Beyond the basics of execution and bank acceptance, there are several POA issues that catch families off guard — often at the worst possible moment. These are the problems that don't show up until the agent actually needs to use the document.

The "Springing" POA Trap

Pennsylvania allows "springing" powers of attorney — POAs that take effect only when the principal becomes incapacitated, rather than immediately upon signing. On paper, this sounds appealing. People don't want to give someone power over their finances right now; they want a safety net for later. The problem is the "later" part.

A springing POA requires someone to certify that the principal is incapacitated before the agent can act. Under § 5604(a), this typically means a physician's written certification. In an emergency — Mom had a stroke, the mortgage is due Friday, the insurance company needs a signature — the agent has to get a doctor to examine Mom, write a letter confirming incapacity, and then present both the POA and the physician's certification to the bank. Banks that already resist standard POAs are even more skeptical of springing POAs with physician certifications they've never seen before.

Meanwhile, the bills keep coming.

An immediately effective durable POA avoids all of this. The agent can act the moment the document is signed — but as a practical matter, the agent can't do anything the principal doesn't know about, because the principal is competent and monitoring their own accounts. The "risk" of an immediately effective POA is the same risk you accept when you add a joint signer to your bank account or name a successor trustee on your trust. It's a question of trust in the person you've chosen — and if you don't trust them enough to hold an immediately effective POA, you shouldn't name them as agent at all.

We draft immediately effective durable POAs as the default.
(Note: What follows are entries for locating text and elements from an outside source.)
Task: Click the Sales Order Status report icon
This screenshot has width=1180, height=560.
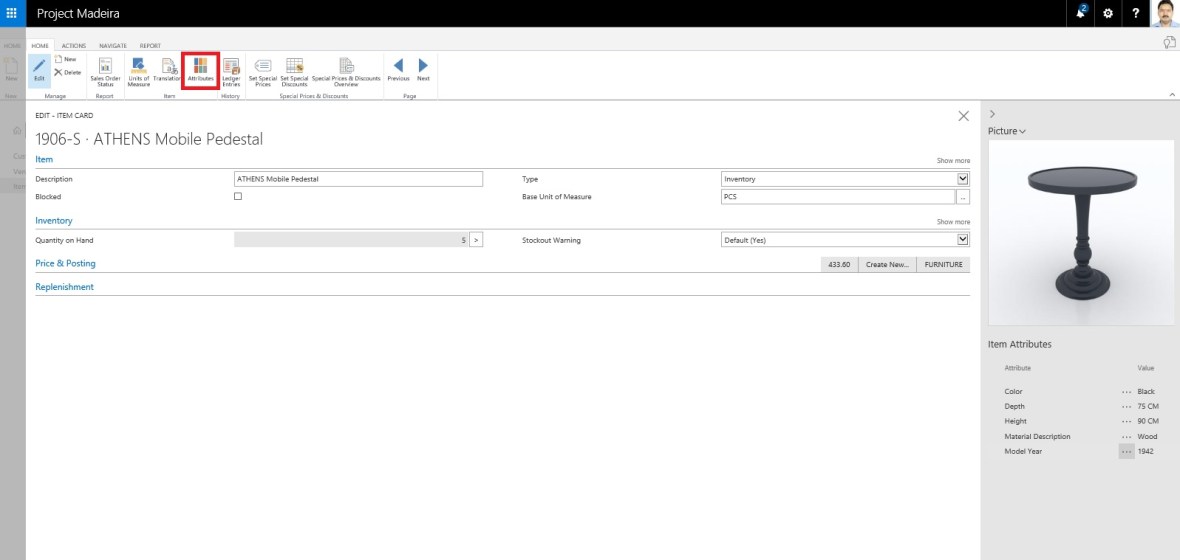Action: (x=105, y=70)
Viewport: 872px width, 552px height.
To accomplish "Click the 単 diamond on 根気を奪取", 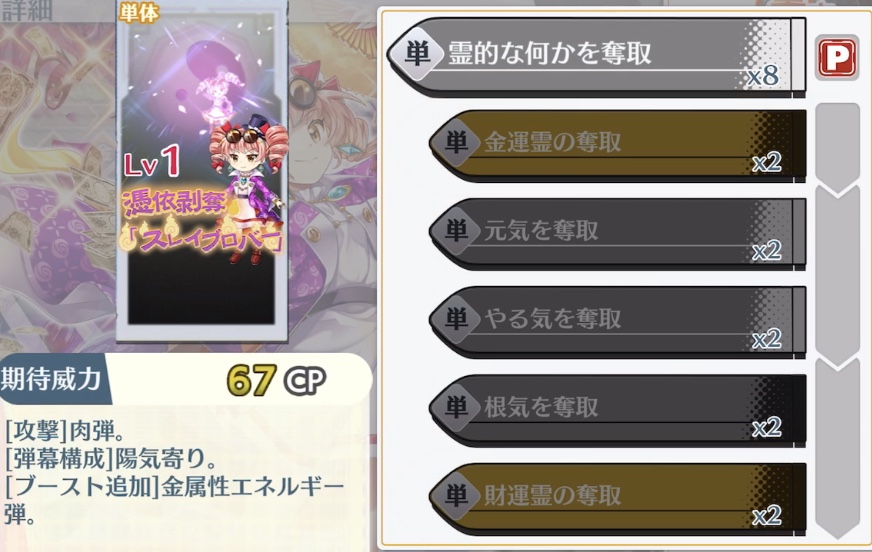I will click(456, 407).
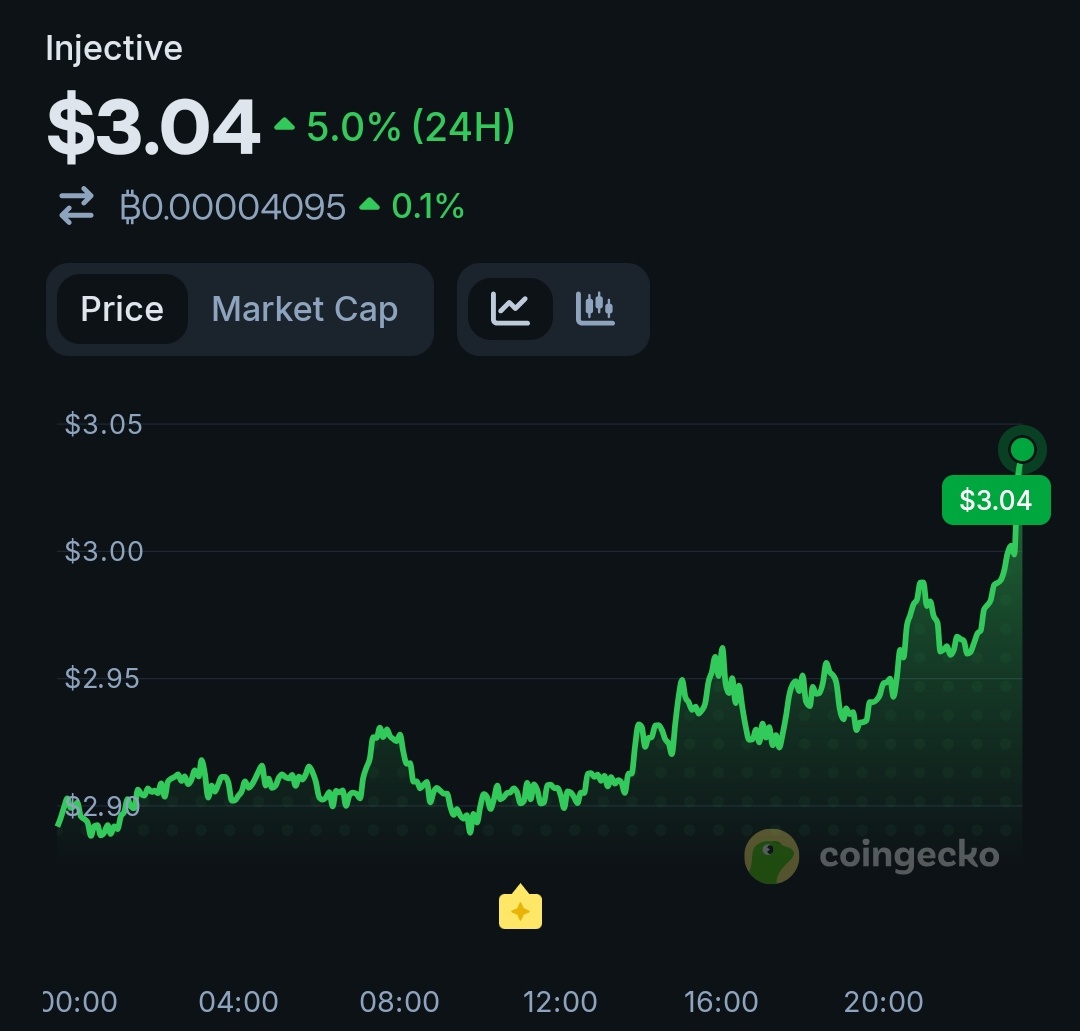Select the Market Cap tab
This screenshot has width=1080, height=1031.
click(305, 309)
If a client specifically wants a springing provision after being advised of the practical problems, we'll include it — but we make sure the triggering mechanism is as streamlined as possible and that the physician certification language matches what institutions are likely to accept.

POA and Real Estate — The Recording Requirement

If your agent needs to sell, mortgage, or transfer real estate using the POA, the original POA (or a certified copy) must be recorded in the county Recorder of Deeds office where the property is located before or at the time of the transaction. This is a requirement that most people — and a surprising number of attorneys — overlook until the day of closing.

The title company will require proof that the POA is recorded. If it isn't, the closing gets delayed while someone runs to the courthouse. If the property is in a different county than where the principal lives, the POA must be recorded in that county. If the principal owns property in multiple counties, the POA may need to be recorded in each one.

Recording also creates a public record — which means anyone searching the property records can see the POA, the agent's name, and the powers granted. For most families this is irrelevant, but it's worth knowing. The recording fee in Bucks County is nominal.

The other real estate wrinkle: if the agent is selling the principal's homestead, the agent should confirm that the POA specifically authorizes the sale of real property. A general grant of authority includes real estate transactions under § 5602, but title companies are conservative — they want to see explicit language. If the principal has a spouse, the spouse may need to join in the deed to release dower/curtesy interests (although Pennsylvania abolished dower and curtesy, title companies still occasionally raise this).

⚠ Third-Party Refusal

Banks, brokerages, and title companies frequently refuse to honor valid powers of attorney — especially older ones. Under 20 Pa.C.S. § 5608, a third party who unreasonably refuses to accept a valid POA may be liable for attorney's fees and damages. Bring your POA to key institutions before you need it to identify potential problems while the principal can still sign a new one.